> _Work to complete_: Word for word, copy every line of the data.

> _Dataset entries_:
○ ○ ○ ○ ○ ○ ○
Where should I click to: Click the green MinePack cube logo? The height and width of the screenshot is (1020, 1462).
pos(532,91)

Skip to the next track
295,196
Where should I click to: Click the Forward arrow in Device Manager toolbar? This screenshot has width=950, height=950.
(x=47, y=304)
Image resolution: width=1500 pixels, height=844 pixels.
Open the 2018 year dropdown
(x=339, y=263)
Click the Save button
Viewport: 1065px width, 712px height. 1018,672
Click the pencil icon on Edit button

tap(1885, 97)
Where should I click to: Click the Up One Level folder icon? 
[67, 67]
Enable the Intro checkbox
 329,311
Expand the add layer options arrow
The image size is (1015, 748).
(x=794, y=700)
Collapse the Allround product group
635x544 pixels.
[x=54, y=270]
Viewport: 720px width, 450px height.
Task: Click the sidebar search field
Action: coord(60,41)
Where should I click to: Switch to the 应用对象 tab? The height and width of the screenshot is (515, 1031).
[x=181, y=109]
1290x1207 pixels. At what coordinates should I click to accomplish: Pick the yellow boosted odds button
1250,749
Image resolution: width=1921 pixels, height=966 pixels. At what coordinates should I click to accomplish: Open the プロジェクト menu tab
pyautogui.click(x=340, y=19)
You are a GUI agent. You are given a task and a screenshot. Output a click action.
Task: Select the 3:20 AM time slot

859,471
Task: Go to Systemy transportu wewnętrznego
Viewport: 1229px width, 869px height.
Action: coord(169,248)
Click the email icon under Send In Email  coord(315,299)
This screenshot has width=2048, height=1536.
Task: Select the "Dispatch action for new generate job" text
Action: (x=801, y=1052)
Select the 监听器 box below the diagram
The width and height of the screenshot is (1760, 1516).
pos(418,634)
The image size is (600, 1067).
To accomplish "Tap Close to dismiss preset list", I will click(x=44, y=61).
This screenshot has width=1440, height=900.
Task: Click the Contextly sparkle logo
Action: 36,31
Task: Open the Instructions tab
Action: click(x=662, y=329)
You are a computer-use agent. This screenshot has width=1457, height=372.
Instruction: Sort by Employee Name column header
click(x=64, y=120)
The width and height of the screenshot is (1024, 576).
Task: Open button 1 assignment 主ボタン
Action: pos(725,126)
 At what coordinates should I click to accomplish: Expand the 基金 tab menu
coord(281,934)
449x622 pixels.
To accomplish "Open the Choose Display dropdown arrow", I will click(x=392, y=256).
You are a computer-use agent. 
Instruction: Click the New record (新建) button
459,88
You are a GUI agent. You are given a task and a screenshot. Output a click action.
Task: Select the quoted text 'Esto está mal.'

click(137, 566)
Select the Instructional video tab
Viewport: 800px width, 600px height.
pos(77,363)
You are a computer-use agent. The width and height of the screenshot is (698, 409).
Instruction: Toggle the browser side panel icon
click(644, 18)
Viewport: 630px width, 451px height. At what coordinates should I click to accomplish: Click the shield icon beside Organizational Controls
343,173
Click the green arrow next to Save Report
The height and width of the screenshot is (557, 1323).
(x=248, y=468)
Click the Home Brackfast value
○ ○ ○ ○ ○ ○ ○
> _Written solution_:
Where should I click to: Click the green MinePack cube logo? The height and width of the screenshot is (1020, 1462).
pos(532,91)

Skip to the next track
295,196
Where should I click to: Click the Forward arrow in Device Manager toolbar? This screenshot has width=950, height=950.
(x=47, y=304)
Image resolution: width=1500 pixels, height=844 pixels.
Open the 2018 year dropdown
(x=339, y=263)
Click the Save button
Viewport: 1065px width, 712px height. 1018,672
Click the pencil icon on Edit button

tap(1885, 97)
Where should I click to: Click the Up One Level folder icon? 
[67, 67]
Enable the Intro checkbox
 329,311
Expand the add layer options arrow
The image size is (1015, 748).
(x=794, y=700)
Collapse the Allround product group
635x544 pixels.
[x=54, y=270]
Viewport: 720px width, 450px height.
Task: Click the sidebar search field
Action: coord(60,41)
Where should I click to: Switch to the 应用对象 tab? The height and width of the screenshot is (515, 1031).
[x=181, y=109]
1290x1207 pixels. At what coordinates should I click to accomplish: Pick the yellow boosted odds button
1250,749
Image resolution: width=1921 pixels, height=966 pixels. At what coordinates should I click to accomplish: Open the プロジェクト menu tab
pyautogui.click(x=340, y=19)
You are a GUI agent. You are given a task and a screenshot. Output a click action.
Task: Select the 3:20 AM time slot

859,471
Task: Go to Systemy transportu wewnętrznego
Viewport: 1229px width, 869px height.
Action: coord(169,248)
Click the email icon under Send In Email  coord(315,299)
This screenshot has width=2048, height=1536.
Task: Select the "Dispatch action for new generate job" text
Action: (x=801, y=1052)
Select the 监听器 box below the diagram
The width and height of the screenshot is (1760, 1516).
pos(418,634)
The image size is (600, 1067).
To accomplish "Tap Close to dismiss preset list", I will click(x=44, y=61).
This screenshot has width=1440, height=900.
Task: Click the Contextly sparkle logo
Action: 36,31
Task: Open the Instructions tab
Action: click(x=662, y=329)
You are a computer-use agent. This screenshot has width=1457, height=372.
Instruction: Sort by Employee Name column header
click(x=64, y=120)
The width and height of the screenshot is (1024, 576).
Task: Open button 1 assignment 主ボタン
Action: pos(725,126)
 At what coordinates should I click to accomplish: Expand the 基金 tab menu
coord(281,934)
449x622 pixels.
To accomplish "Open the Choose Display dropdown arrow", I will click(x=392, y=256).
You are a computer-use agent. 
Instruction: Click the New record (新建) button
459,88
You are a GUI agent. You are given a task and a screenshot. Output a click action.
Task: Select the quoted text 'Esto está mal.'

click(137, 566)
Select the Instructional video tab
Viewport: 800px width, 600px height.
pos(77,363)
You are a computer-use agent. The width and height of the screenshot is (698, 409).
Instruction: Toggle the browser side panel icon
click(644, 18)
Viewport: 630px width, 451px height. At what coordinates should I click to accomplish: Click the shield icon beside Organizational Controls
343,173
Click the green arrow next to Save Report
The height and width of the screenshot is (557, 1323).
(x=248, y=468)
Click the Home Brackfast value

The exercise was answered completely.